Section 43.4 of the Board of Directors’ Regulations provides that: “The Board of Directors shall endeavor to definitively prepare the accounts in such a manner that they do not give rise to qualifications on the part of the auditor. Nonetheless, when the Board considers that it must maintain its criterion, it shall publicly explain the content and scope of the discrepancy”.
To meet the provisions laid down in the above-referred section 43.4, any discussion or different view existing is anticipated in the meetings held between the Audit and Control Committee and the external auditors. Meanwhile, external auditors report, where appropriate, about the main improvement issues on internal control identified as a result of their work. Additionally, the Management reports on the degree of implementation of the relevant action plans set in train to correct or reduce the issues identified.

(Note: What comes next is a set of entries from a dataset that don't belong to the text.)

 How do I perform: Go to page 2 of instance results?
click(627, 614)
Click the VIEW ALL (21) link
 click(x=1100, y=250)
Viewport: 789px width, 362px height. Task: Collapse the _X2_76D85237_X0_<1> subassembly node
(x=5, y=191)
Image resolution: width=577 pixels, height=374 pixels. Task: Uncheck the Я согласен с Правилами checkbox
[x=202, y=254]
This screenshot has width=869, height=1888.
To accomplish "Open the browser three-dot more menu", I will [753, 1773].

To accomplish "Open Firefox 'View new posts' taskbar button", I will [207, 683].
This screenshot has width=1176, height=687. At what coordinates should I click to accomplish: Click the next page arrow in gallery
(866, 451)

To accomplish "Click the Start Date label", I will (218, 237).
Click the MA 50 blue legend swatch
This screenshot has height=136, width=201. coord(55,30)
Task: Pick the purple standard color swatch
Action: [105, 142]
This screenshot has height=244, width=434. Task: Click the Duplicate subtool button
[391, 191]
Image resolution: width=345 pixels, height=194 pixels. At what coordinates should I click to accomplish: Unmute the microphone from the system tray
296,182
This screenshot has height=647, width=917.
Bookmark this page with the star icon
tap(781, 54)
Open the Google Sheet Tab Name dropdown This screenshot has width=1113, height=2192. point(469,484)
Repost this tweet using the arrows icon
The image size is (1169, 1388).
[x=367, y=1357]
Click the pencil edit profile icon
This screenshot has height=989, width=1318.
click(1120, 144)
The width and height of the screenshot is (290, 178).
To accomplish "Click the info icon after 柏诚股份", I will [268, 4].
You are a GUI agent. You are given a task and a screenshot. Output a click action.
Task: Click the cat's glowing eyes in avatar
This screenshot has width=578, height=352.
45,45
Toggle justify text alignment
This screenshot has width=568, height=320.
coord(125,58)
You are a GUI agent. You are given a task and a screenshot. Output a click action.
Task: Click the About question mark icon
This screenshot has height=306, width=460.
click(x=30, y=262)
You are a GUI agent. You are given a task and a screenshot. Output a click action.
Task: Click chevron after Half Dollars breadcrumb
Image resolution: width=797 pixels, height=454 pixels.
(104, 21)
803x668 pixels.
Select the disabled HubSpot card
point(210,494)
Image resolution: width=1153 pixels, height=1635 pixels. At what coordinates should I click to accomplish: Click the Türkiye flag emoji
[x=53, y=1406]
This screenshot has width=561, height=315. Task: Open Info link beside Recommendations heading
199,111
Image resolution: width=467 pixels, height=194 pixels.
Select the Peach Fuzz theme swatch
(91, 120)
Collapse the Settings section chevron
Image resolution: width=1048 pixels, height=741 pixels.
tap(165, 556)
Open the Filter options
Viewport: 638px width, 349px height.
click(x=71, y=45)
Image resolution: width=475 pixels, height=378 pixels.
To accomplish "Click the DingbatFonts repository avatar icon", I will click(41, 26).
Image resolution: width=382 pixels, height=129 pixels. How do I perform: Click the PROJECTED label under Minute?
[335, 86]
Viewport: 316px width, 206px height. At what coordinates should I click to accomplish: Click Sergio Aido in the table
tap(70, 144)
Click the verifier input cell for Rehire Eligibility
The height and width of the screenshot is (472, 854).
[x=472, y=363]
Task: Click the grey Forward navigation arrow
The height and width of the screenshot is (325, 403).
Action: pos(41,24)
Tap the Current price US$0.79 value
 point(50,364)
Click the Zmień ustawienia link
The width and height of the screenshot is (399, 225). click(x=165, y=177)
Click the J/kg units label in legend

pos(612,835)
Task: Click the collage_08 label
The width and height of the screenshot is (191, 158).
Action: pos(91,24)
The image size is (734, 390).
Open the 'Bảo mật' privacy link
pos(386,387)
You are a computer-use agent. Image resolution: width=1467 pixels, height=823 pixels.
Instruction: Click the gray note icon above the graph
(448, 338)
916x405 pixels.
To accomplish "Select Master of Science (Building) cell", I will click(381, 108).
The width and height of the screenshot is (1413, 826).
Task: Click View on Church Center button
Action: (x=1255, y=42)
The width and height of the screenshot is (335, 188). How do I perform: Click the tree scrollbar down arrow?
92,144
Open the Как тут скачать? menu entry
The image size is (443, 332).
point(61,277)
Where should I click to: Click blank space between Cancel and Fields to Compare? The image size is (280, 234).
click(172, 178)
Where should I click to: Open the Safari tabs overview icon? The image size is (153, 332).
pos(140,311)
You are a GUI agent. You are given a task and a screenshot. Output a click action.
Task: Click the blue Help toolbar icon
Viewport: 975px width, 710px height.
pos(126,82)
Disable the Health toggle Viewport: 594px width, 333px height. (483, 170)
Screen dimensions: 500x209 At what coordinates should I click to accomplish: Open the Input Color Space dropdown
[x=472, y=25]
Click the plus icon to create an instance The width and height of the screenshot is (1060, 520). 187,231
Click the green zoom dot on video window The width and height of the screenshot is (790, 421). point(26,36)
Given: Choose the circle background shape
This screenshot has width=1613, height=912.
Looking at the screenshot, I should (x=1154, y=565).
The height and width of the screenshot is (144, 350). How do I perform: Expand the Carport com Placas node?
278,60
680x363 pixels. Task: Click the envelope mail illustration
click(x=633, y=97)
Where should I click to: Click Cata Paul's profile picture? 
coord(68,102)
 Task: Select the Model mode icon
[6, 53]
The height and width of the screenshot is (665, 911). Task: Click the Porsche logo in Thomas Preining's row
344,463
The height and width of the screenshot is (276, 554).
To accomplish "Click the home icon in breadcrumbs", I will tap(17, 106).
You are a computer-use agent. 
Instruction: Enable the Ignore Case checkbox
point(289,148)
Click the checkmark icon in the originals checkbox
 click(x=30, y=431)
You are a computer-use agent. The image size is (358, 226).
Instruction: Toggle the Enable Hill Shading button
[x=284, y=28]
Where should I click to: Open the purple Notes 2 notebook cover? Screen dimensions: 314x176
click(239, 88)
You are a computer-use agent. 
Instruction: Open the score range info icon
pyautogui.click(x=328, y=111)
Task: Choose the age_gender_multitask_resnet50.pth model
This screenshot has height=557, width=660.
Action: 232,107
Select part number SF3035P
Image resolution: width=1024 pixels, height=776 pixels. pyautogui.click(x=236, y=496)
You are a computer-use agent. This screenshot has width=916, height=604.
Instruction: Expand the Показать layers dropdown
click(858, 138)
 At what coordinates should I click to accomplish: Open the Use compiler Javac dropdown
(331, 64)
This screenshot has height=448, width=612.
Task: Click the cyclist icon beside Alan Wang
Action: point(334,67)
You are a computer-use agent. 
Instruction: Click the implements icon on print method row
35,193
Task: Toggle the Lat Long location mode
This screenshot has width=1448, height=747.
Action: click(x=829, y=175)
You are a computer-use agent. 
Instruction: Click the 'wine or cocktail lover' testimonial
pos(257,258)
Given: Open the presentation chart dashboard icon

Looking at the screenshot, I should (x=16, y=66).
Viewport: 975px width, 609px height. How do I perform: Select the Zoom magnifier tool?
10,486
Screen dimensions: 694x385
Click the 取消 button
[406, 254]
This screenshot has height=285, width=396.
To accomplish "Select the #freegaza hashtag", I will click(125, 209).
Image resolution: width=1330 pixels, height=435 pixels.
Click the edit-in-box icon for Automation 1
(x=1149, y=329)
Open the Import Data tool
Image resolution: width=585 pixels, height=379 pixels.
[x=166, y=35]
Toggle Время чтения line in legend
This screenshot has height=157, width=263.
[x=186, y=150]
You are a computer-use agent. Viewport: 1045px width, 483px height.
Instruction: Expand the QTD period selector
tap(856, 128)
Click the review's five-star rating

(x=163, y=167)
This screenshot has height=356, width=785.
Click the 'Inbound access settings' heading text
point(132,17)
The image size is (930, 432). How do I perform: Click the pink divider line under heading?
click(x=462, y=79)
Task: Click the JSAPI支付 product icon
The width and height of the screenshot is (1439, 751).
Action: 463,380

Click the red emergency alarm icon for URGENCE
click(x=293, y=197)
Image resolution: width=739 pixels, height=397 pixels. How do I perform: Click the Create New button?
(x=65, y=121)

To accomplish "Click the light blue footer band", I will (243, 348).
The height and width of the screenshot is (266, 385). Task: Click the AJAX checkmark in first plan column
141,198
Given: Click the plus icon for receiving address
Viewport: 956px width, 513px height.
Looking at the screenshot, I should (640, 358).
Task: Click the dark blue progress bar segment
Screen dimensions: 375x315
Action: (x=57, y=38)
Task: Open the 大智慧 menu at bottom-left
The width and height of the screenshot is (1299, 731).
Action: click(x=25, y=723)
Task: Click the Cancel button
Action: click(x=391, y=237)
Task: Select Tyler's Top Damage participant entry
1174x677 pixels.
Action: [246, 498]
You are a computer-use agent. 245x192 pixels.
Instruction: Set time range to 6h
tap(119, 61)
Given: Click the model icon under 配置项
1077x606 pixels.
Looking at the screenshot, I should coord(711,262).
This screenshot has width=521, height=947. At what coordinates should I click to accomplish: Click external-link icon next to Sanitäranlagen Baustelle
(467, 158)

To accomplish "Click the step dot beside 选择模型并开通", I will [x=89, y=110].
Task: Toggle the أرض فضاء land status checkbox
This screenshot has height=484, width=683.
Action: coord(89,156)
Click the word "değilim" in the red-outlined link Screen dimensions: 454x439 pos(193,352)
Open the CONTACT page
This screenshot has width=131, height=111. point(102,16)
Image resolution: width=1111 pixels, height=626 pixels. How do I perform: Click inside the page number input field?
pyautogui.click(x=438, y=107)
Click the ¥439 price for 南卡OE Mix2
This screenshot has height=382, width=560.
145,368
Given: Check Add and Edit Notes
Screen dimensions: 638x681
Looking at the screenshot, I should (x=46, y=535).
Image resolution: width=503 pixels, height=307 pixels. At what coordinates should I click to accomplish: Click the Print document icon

On the other hand, the Audit and Control Committee meets with the auditors of the individual and consolidated statements for the purposes of reviewing on the one hand the financial statements of the Group and on the other, certain half-yearly financial information that the Board of Directors must provide to the market and its supervisory bodies, overseeing compliance with legal requirements and the appropriate enforcement of generally accepted accounting standards upon preparing such information.
During FY2014, members from the Internal Audit Department have attended five meetings of the Audit and Control Committee and external auditors four meetings.